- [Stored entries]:
□ □ □ □ □ □ □
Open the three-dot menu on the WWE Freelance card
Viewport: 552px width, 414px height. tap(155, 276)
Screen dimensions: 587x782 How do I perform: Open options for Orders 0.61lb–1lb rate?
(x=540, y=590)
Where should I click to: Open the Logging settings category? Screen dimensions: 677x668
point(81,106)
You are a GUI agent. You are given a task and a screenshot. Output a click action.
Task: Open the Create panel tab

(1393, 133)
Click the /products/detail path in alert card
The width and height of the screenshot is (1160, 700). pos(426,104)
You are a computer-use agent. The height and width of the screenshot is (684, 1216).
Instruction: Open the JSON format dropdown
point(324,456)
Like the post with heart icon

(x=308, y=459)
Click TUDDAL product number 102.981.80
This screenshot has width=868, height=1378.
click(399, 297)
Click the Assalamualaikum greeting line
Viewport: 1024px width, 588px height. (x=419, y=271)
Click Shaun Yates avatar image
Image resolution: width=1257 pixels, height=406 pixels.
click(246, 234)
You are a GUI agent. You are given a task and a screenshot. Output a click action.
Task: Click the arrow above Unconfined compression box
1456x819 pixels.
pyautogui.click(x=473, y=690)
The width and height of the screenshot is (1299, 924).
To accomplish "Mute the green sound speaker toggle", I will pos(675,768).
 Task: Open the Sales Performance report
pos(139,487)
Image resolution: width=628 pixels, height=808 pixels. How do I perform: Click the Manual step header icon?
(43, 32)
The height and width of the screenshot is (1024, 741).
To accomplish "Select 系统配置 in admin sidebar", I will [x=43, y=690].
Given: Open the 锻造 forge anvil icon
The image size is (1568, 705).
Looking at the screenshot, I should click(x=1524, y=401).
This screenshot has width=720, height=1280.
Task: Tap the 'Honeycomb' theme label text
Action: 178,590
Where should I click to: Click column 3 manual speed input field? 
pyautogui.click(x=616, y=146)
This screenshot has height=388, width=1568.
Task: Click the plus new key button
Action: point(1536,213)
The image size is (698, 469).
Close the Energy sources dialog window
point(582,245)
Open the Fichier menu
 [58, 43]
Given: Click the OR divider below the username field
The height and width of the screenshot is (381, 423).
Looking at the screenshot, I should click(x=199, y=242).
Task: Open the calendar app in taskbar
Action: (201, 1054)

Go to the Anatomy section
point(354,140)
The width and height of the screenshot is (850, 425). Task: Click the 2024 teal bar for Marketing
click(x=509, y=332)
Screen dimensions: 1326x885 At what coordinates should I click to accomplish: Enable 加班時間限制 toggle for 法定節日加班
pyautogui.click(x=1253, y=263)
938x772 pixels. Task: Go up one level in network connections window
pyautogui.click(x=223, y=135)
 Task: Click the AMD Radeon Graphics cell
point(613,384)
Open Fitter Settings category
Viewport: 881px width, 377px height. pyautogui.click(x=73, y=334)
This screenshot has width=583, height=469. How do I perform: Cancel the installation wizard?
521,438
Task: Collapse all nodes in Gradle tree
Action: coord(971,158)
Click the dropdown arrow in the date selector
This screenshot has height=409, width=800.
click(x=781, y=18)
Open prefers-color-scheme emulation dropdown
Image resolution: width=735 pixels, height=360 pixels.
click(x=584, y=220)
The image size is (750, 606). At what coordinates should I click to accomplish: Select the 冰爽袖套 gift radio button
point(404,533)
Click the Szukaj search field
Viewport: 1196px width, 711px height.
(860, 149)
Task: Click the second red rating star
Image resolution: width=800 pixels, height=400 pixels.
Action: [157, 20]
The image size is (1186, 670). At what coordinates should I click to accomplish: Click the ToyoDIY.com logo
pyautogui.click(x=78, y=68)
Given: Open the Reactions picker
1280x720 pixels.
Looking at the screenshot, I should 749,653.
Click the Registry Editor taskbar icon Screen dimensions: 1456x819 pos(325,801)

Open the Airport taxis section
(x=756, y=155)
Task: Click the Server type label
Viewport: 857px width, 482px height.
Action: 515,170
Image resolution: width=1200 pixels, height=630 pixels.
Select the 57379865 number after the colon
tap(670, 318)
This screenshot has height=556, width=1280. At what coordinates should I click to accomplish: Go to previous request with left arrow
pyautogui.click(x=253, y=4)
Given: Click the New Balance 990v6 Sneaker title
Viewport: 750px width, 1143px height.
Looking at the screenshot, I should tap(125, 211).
□ □ □ □ □ □ □
- [WHAT THIS TASK INVOLVES]:
The number of lines in the entries holding the word "will" is what is needed. Supply that number only.

- [ANSWER FOR THIS EXERCISE]:
2